[POTONGAN TEKS]
----

Menyelamatkan Sejarah Tertulis Dalam Pelestarian Naskah Kuno

Bisnismetro.id, JAKARTA – Naskah kuno di Indonesia belum sepenuhnya mendapat perhatian. Hal ini terlihat dari banyak naskah kuno yang dibiarkan termakan usia, rapuh, bahkan hancur tanpa ada pihak yang merawat dan melestarikan agar terjaga keberlangsungannya.

Padahal, naskah kuno merupakan aset intelektual yang sangat berharga dengan berbagai macam aksara dan bahasa. Deputi Bidang Pengembangan Bahan Perpustakaan dan Jasa Informasi Perpustakaan Nasional Republik Indonesia (Perpusnas) Mariana Ginting menyampaikan Perpusnas adalah salah satu lembaga yang peduli pada pelestarian naskah kuno.

Selama tahun 2024, Perpusnas telah melakukan pelestarian naskah kuno di 14 kabupaten/kota yang ada di 11 provinsi di Indonesia. Naskah kuno di daerah yang dilestarikan sebanyak 763 eksemplar judul.

“Pelestarian mencerminkan komitmen kami sebagai lembaga yang bertanggung jawab dalam menjaga warisan literasi bangsa,” ucapnya dalam Ekspose Hasil Pelestarian Naskah Kuno Tahun 2024 yang diselenggarakan di Jakarta, pada Selasa (19/11/2024).

Dia menambahkan bahwa pelestarian naskah kuno bukan sekadar usaha menjaga dokumen, melainkan upaya mempertahankan jejak sejarah, pengetahuan, dan peradaban yang membentuk bangsa.

“Naskah kuno merupakan cerminan dari identitas dan kearifan lokal yang harus terus dijaga dari ancaman kepunahan,” ungkapnya.

Dia berharap kegiatan ini mampu menularkan semangat kolaborasi, penelitian, dan inovasi dalam mempercepat proses pelestarian naskah kuno demi memperkuat identitas budaya bangsa.

Direktur Agama, Pendidikan, dan Kebudayaan Kementerian PPN/Bappenas Didik Darmanto berharap agar tahun depan pelaksanaan ekspose tidak hanya tentang upaya pelestarian naskah kuno, melainkan juga mengangkat subtansi yang terkandung di dalamnya kepada masyarakat.

----

[BAGIAN DATA]

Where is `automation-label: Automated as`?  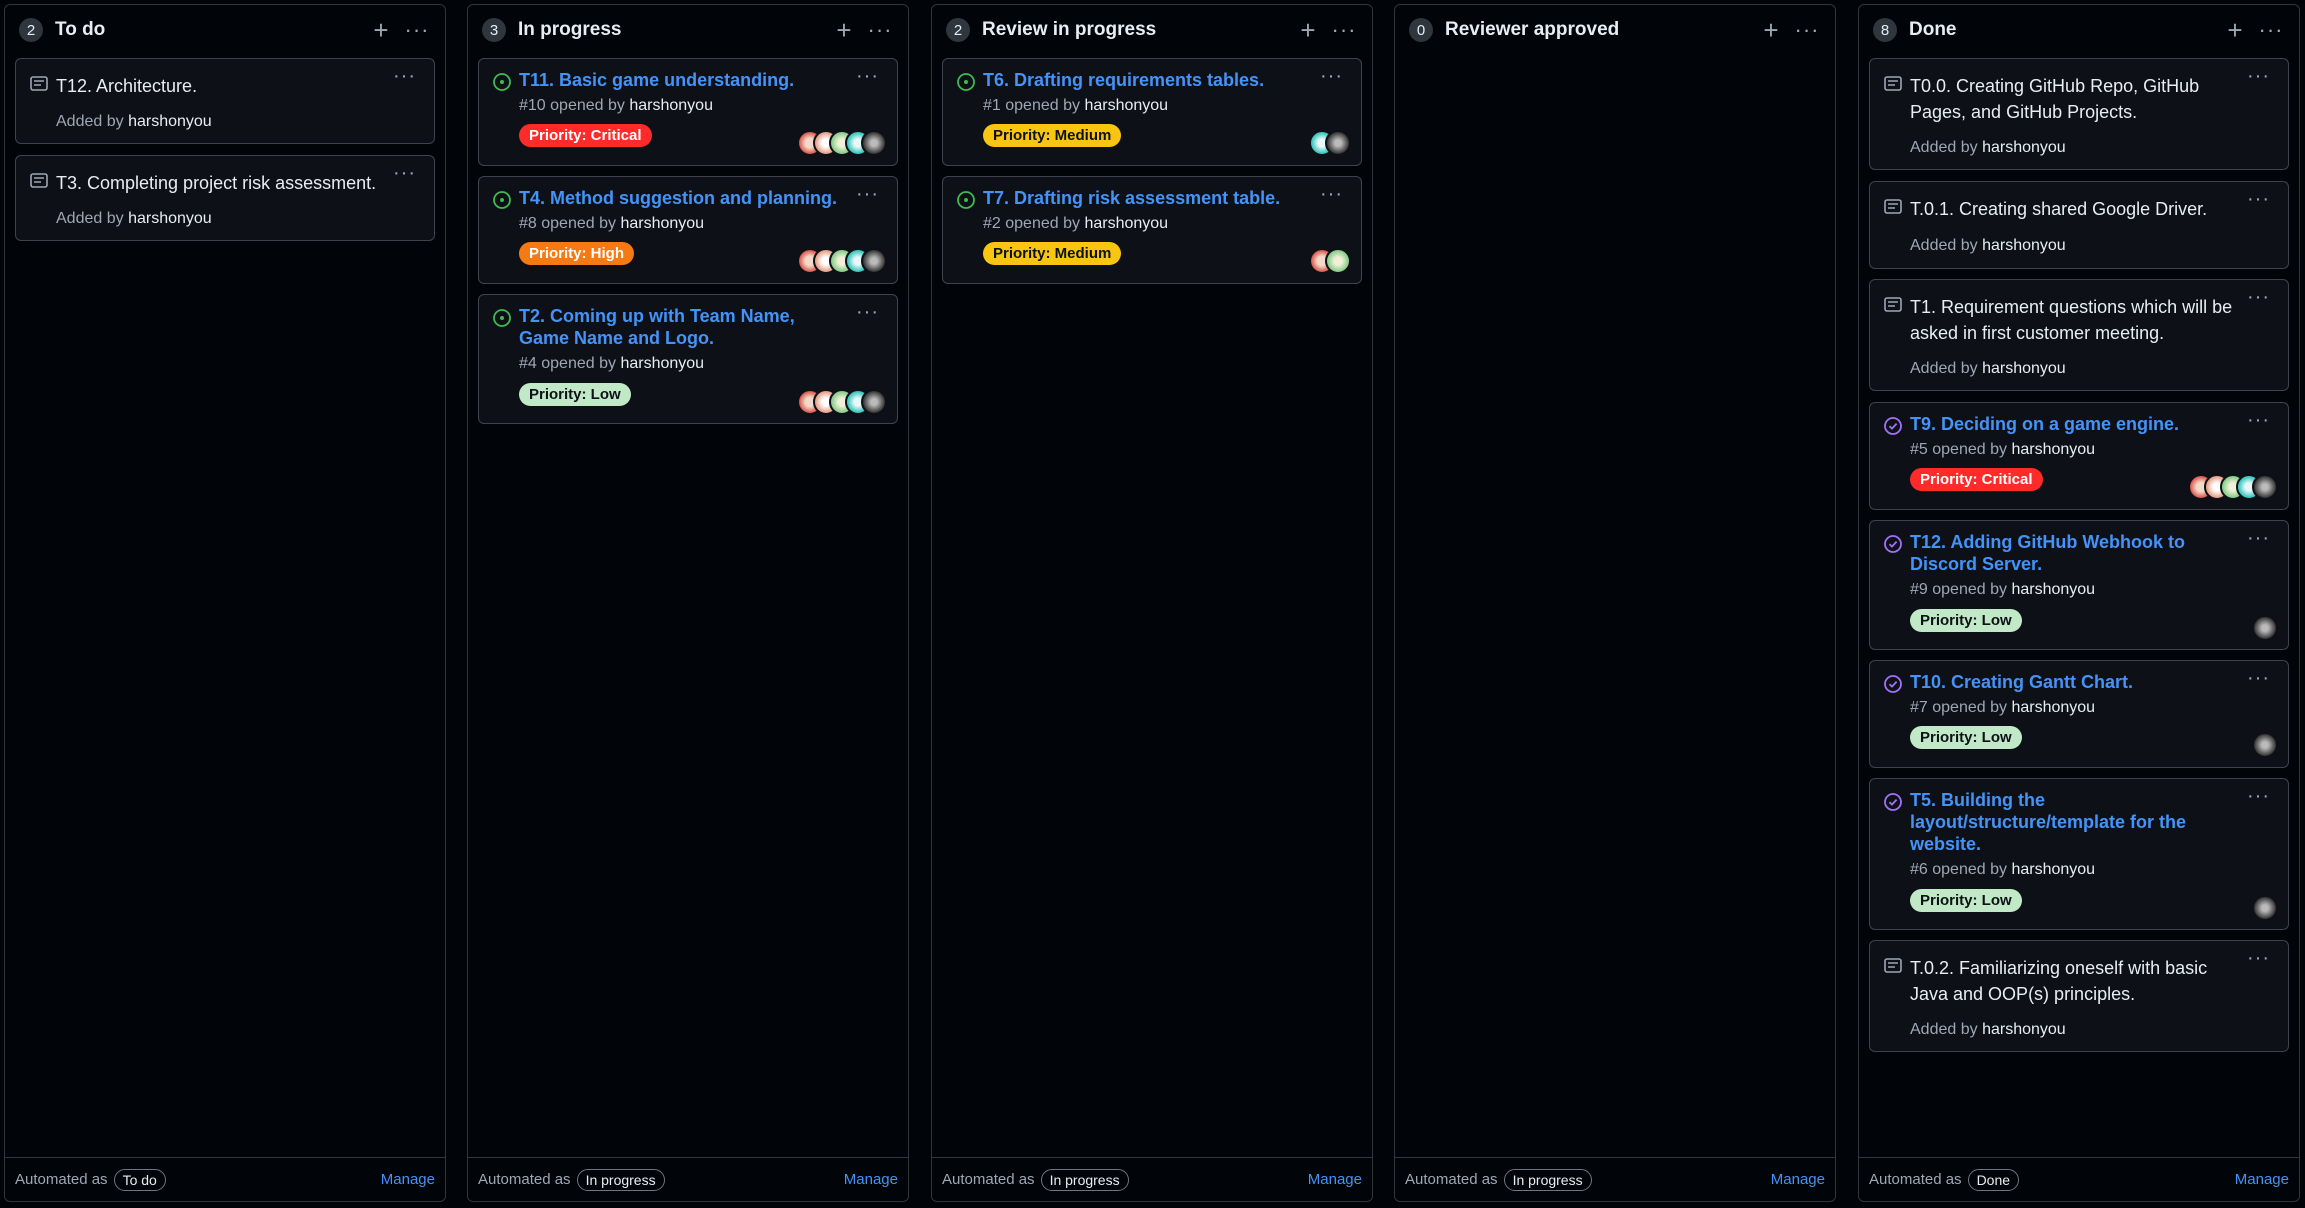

----

[TINDAKAN YANG DIPERLUKAN 1]
Jawablah tiga pertanyaan berikut berdasarkan teks tentang pelestarian naskah kuno.
(a) Di berapa kabupaten/kota dan berapa provinsi Perpusnas melestarikan naskah kuno selama tahun 2024?
(b) Di kota mana dan pada hari serta tanggal berapa Ekspose Hasil Pelestarian Naskah Kuno Tahun 2024 diselenggarakan?
(c) Apa jabatan Didik Darmanto?
[TINDAKAN YANG DIPERLUKAN 2]
Salin secara persis bagian teks tentang pelestarian naskah kuno, mulai dari "Menyelamatkan Sejarah Tertulis" dan berakhir pada "agar terjaga keberlangsungannya.".

[JAWABAN TUGAS 1]
(a) Di 14 kabupaten/kota yang ada di 11 provinsi.
(b) Di Jakarta, pada Selasa, 19 November 2024.
(c) Direktur Agama, Pendidikan, dan Kebudayaan Kementerian PPN/Bappenas.

[JAWABAN TUGAS 2]
Menyelamatkan Sejarah Tertulis Dalam Pelestarian Naskah Kuno

Bisnismetro.id, JAKARTA – Naskah kuno di Indonesia belum sepenuhnya mendapat perhatian. Hal ini terlihat dari banyak naskah kuno yang dibiarkan termakan usia, rapuh, bahkan hancur tanpa ada pihak yang merawat dan melestarikan agar terjaga keberlangsungannya.